Thereby when Mr.V.G.Panneerdas died on 7/05/1988 his wife Mrs. Parijatham was appointed as the nominee and thus was the sole beneficiary of the rights of her husband. However, vide partnership deed dated 7/05/1988 the partnership firm was reconstituted with Mrs. Parijatham along with the original 6 partners and two more partners were added, were Mr. V.G.P. Prasaddas and V.G.P. Murphydas. Therefore, then every partner was entitled to 1/9th share of the net profits.

Then when Mrs. Parijatham died on 25/08/1992 she nominated Mr. V.G.P. Ravidas as her nominee and thereafter the partnership firm was reconstituted according to the partnership deed dated 27/08/1993 which also inducted Mr. V.G.S. Vinodhraj as a partner in the firm and they all decided that each partner should get 1/9th share only and then it can be said that Mr. Vinodhraj became the sole beneficiary of the 1/9th share of late Mrs. Parijatham

According to clause 13 of the partnership agreement dated 27/08/1993, only the nominees would get the net profits. Mr. V.G.Panneerdas had constituted this firm with all the male members as his daughters were already married and living lavish lives. And also his sons for the past 37 years had been contributing to the revenue and the profits of the business.

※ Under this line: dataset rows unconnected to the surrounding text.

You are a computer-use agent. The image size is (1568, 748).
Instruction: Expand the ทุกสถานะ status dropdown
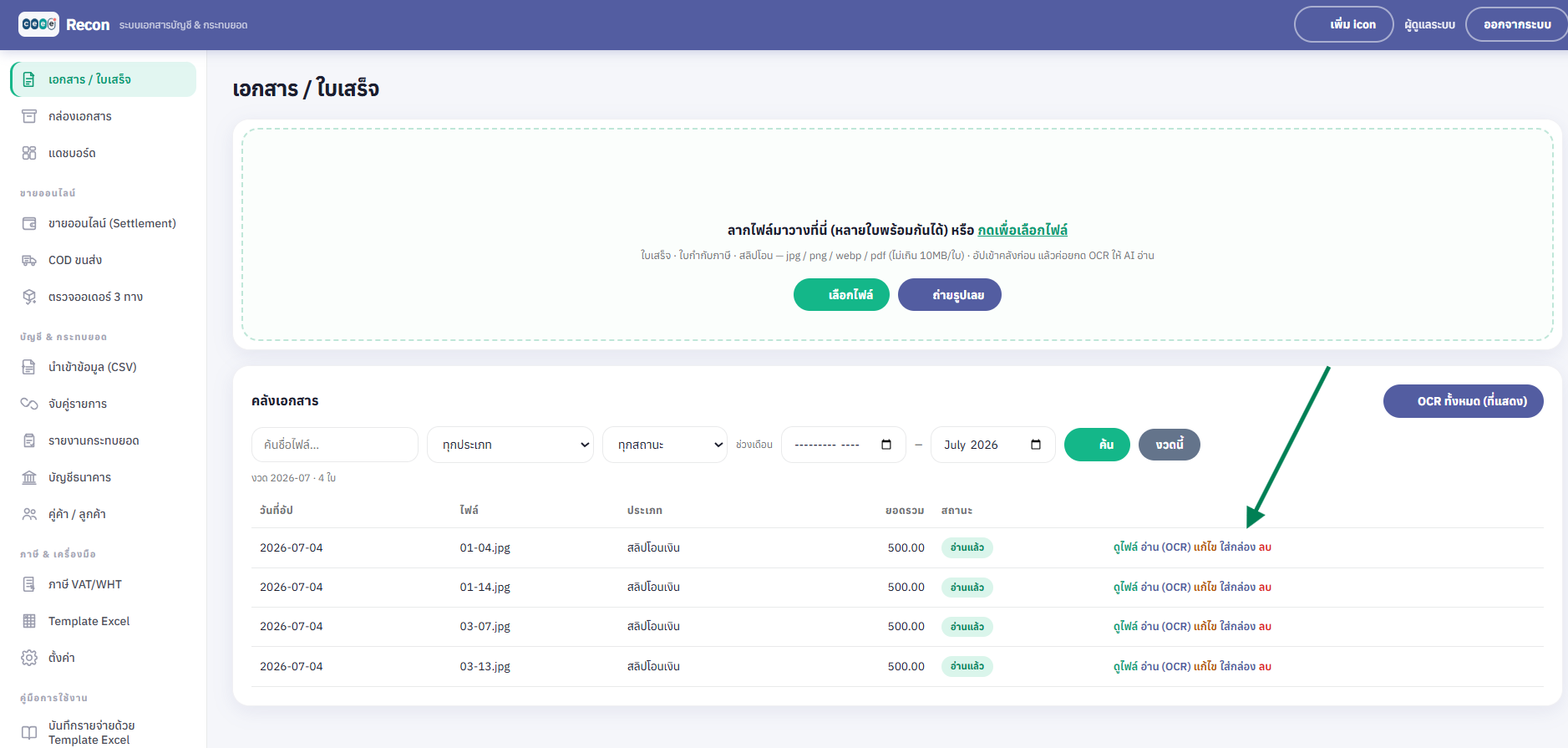click(x=665, y=445)
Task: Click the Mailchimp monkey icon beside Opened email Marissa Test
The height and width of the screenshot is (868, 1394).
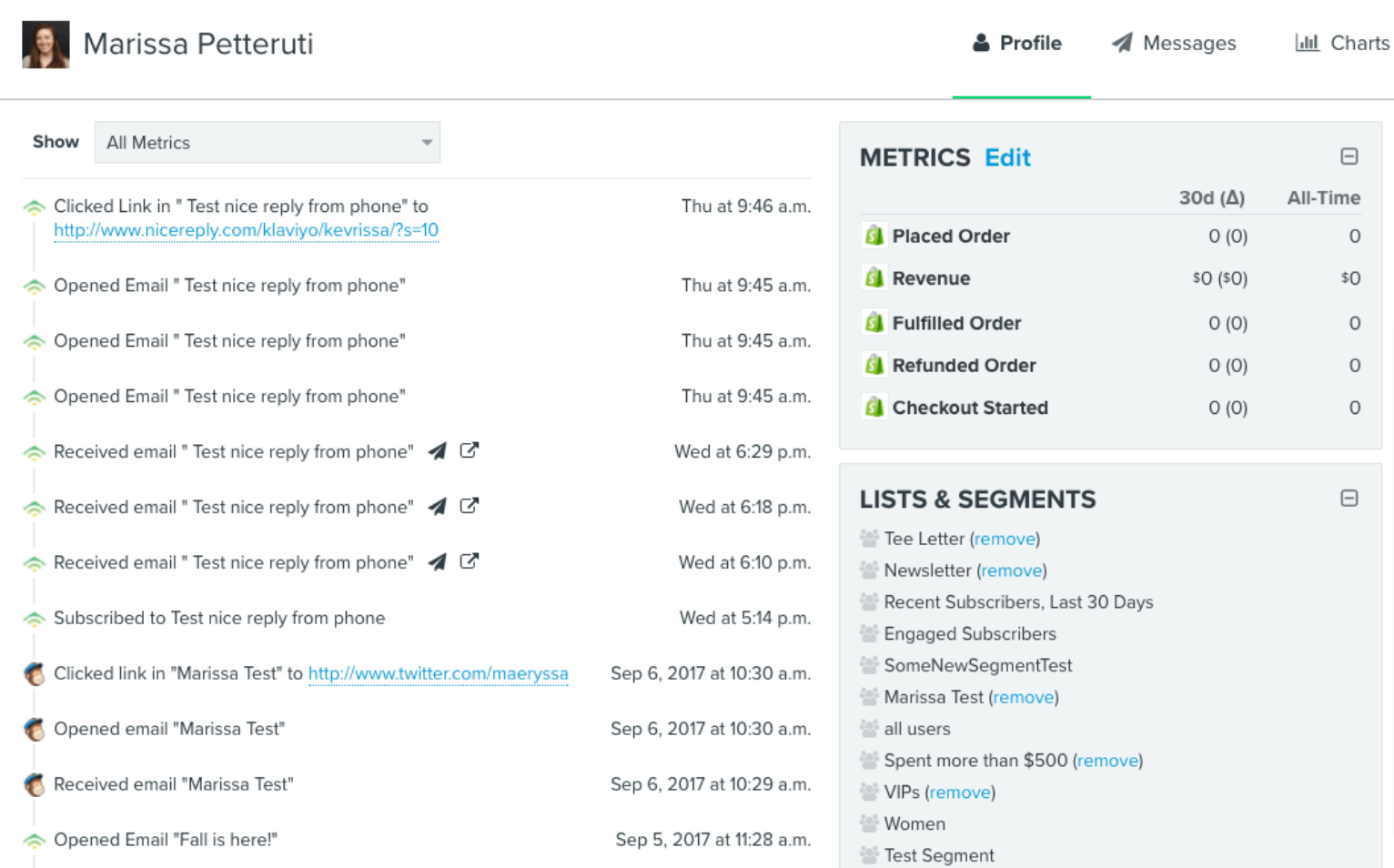Action: point(34,729)
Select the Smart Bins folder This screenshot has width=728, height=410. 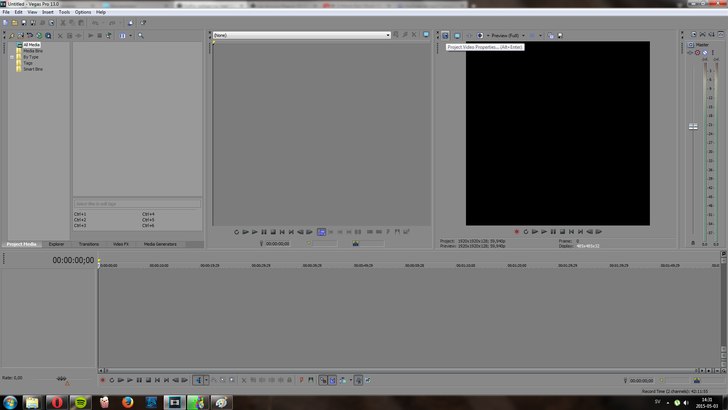pyautogui.click(x=32, y=69)
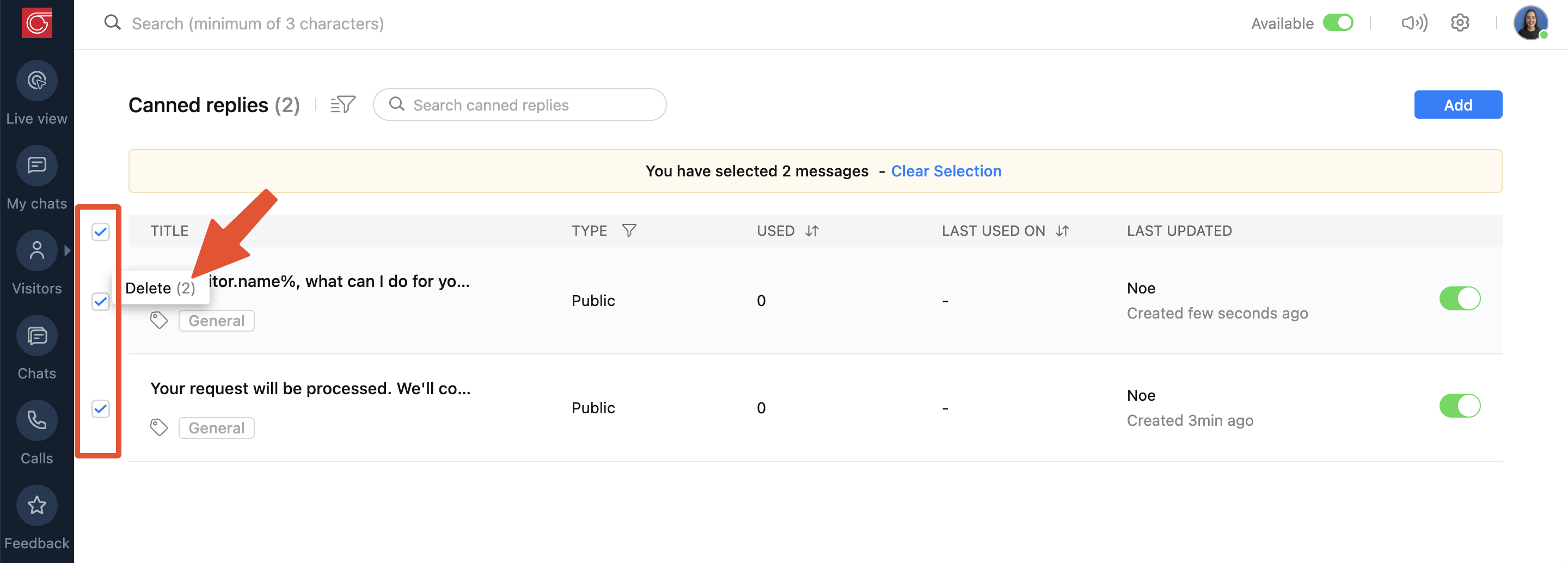Click the blue Add button

1457,105
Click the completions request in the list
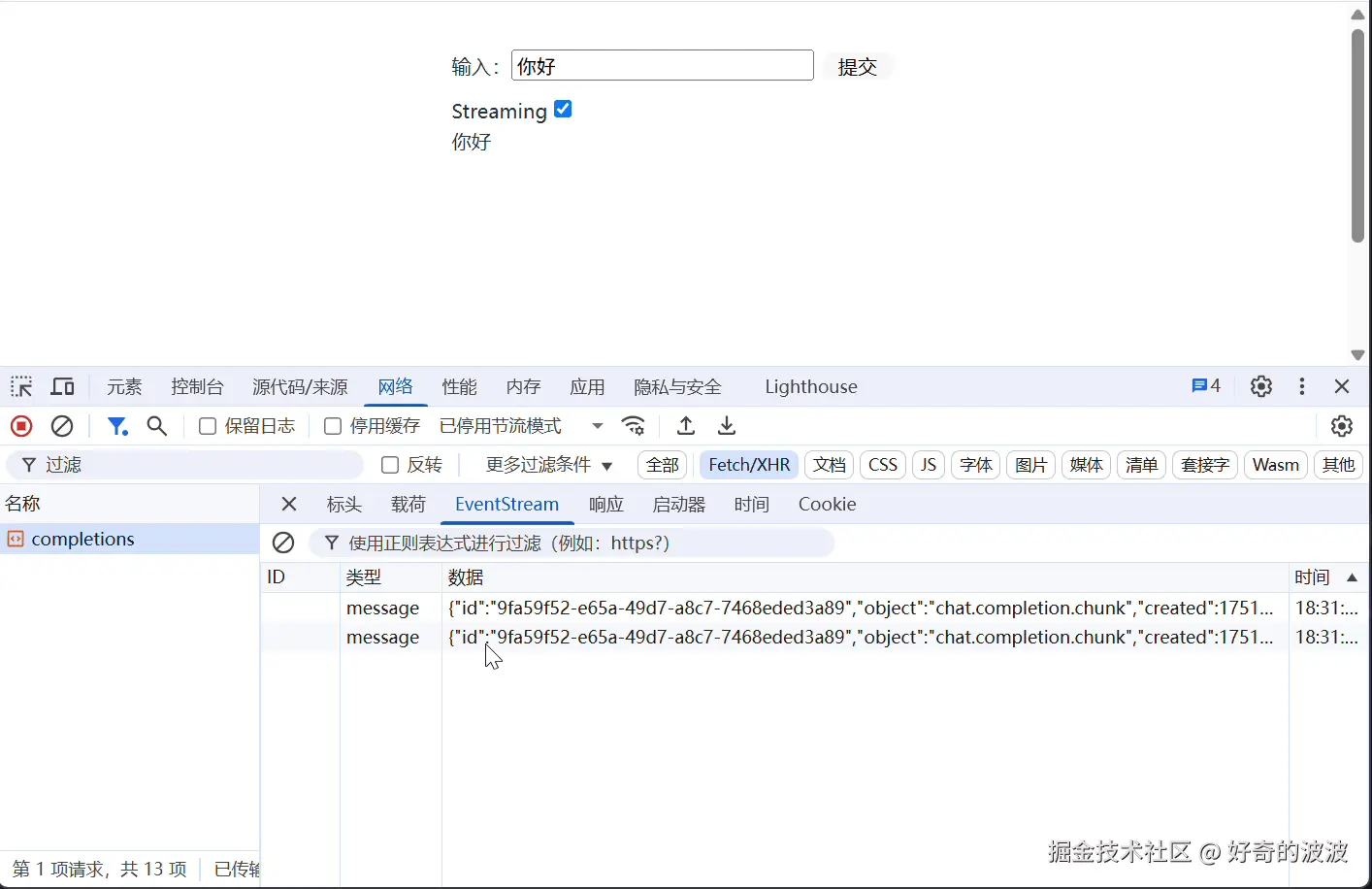The width and height of the screenshot is (1372, 889). pos(82,539)
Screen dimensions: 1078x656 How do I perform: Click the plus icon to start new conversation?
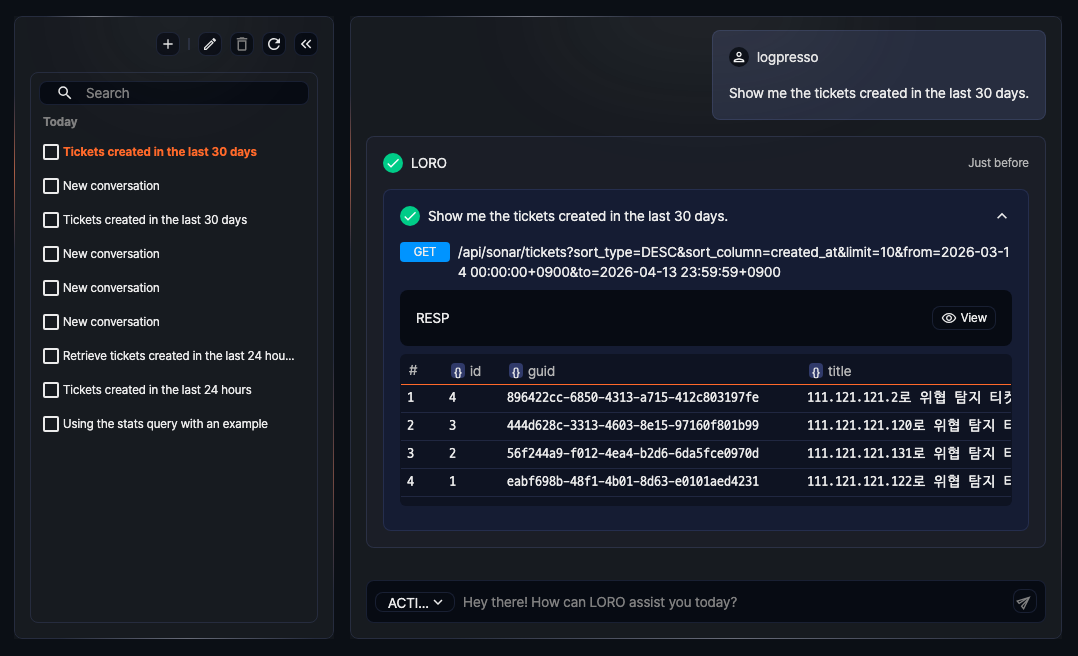(168, 44)
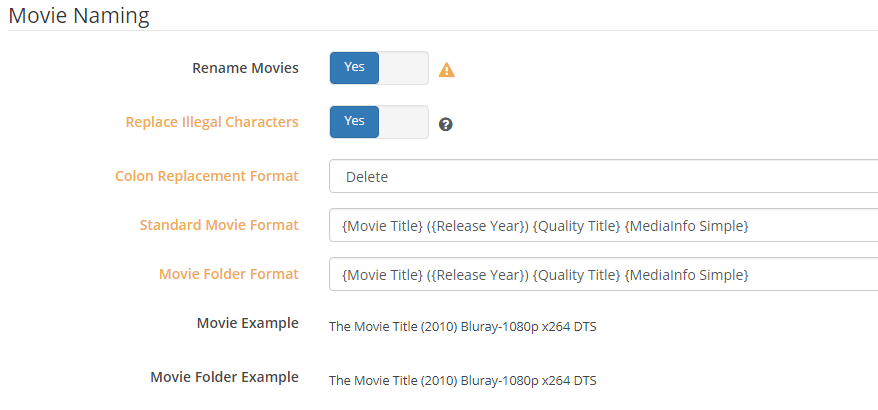This screenshot has height=410, width=878.
Task: Turn off the Rename Movies Yes switch
Action: point(354,68)
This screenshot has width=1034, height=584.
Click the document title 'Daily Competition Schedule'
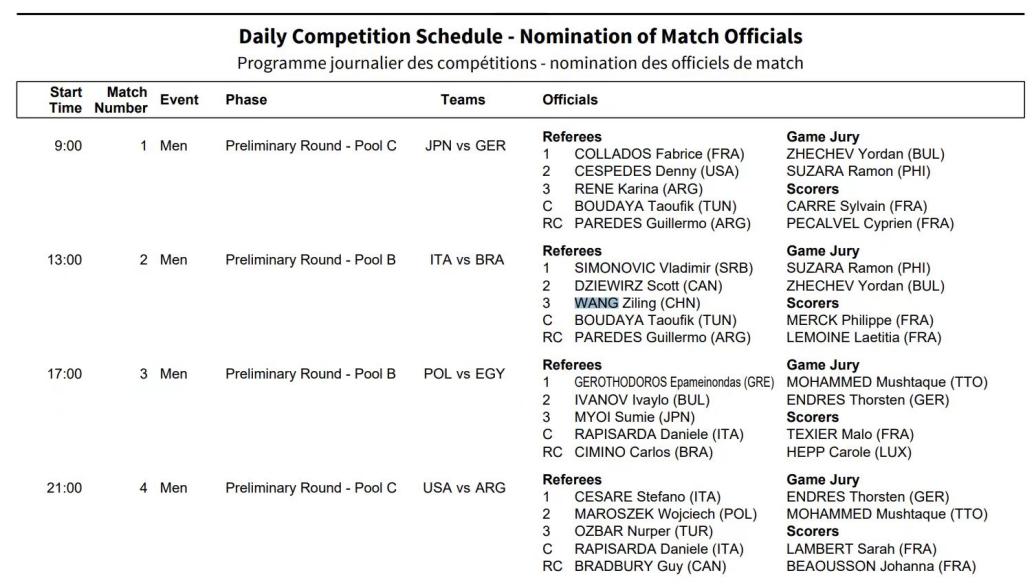(x=520, y=37)
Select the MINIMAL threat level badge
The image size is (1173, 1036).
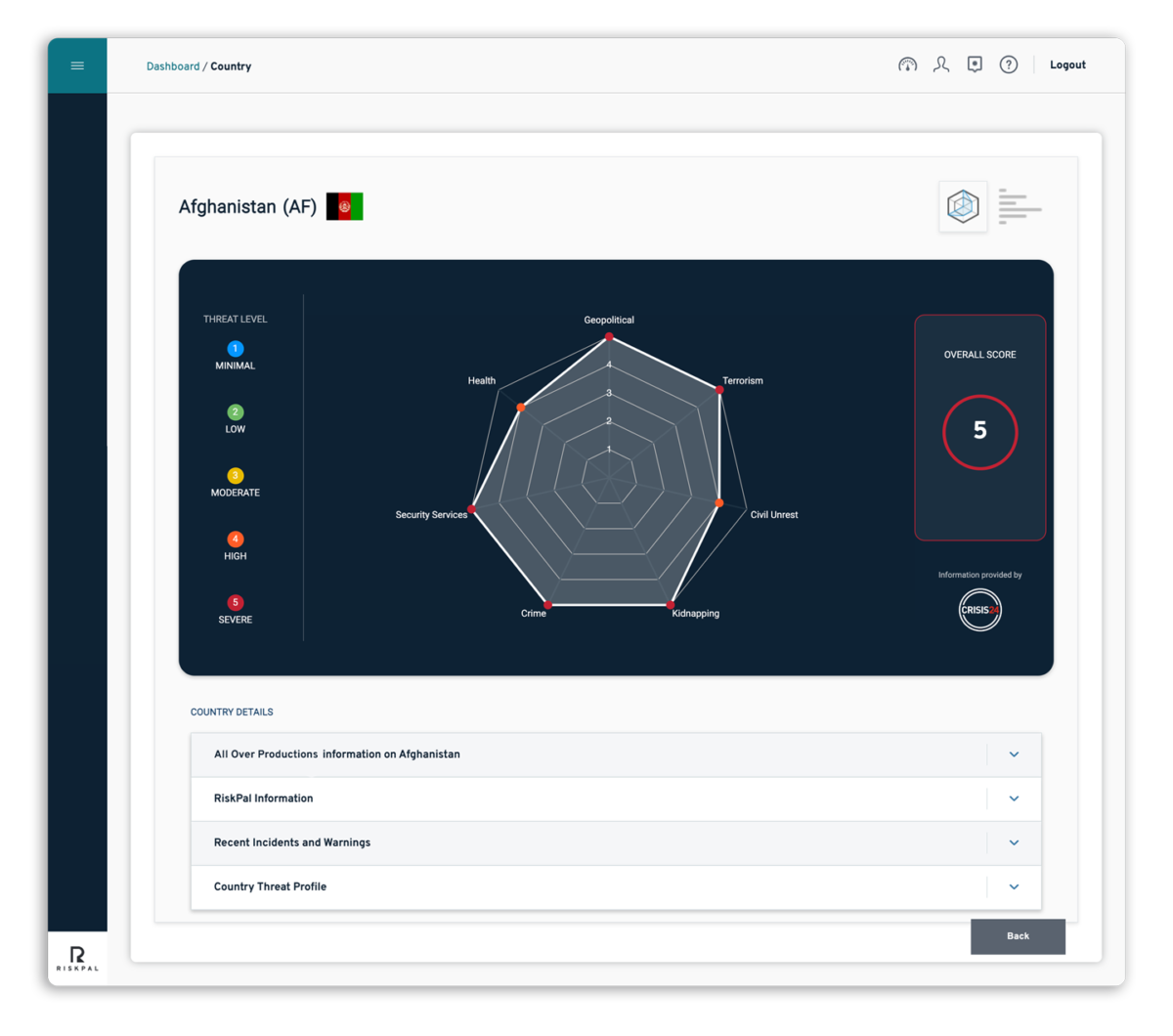(x=235, y=349)
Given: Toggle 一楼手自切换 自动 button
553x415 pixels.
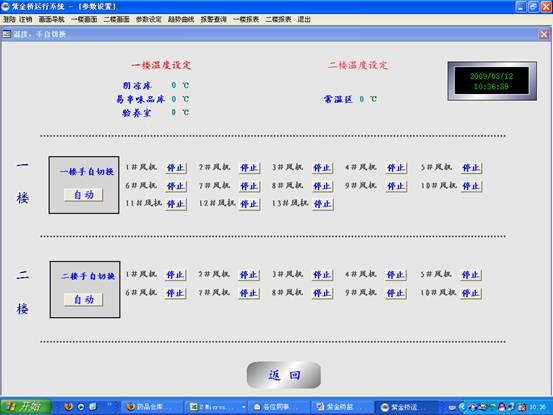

However, the problem arose when Mr. V.G.Selvaraj, Mr. V.G.S Vinodhraj, and Mr. V.G.S.Rajeshbegan illegally started dealing with the firm’s property and thereby created many encumbrances over several properties which belonged to the partnership firm. Therefore the appellants in the present case approached the court to grant an interim injunction under Section 9 of Arbitration Act, 1996 restraining the aforementioned partners from encumbering the properties of the firm.

The court thereby granted the interim injunction and then the appellants further filed a petition under Section 11 of the Arbitration Act, 1996 for the appointment of the arbitrator, and thus retired justice K. Kannan of Punjab and Haryana High court was appointed as the sole arbitrator to adjudicate the disputes between the parties and thereby he impleaded the first respondent bypassing the order dated 2/11/2019. Therefore this led to the filing of these civil miscellaneous appeals under Section 37(2)(b) of the Arbitration and Conciliation Act, 1996.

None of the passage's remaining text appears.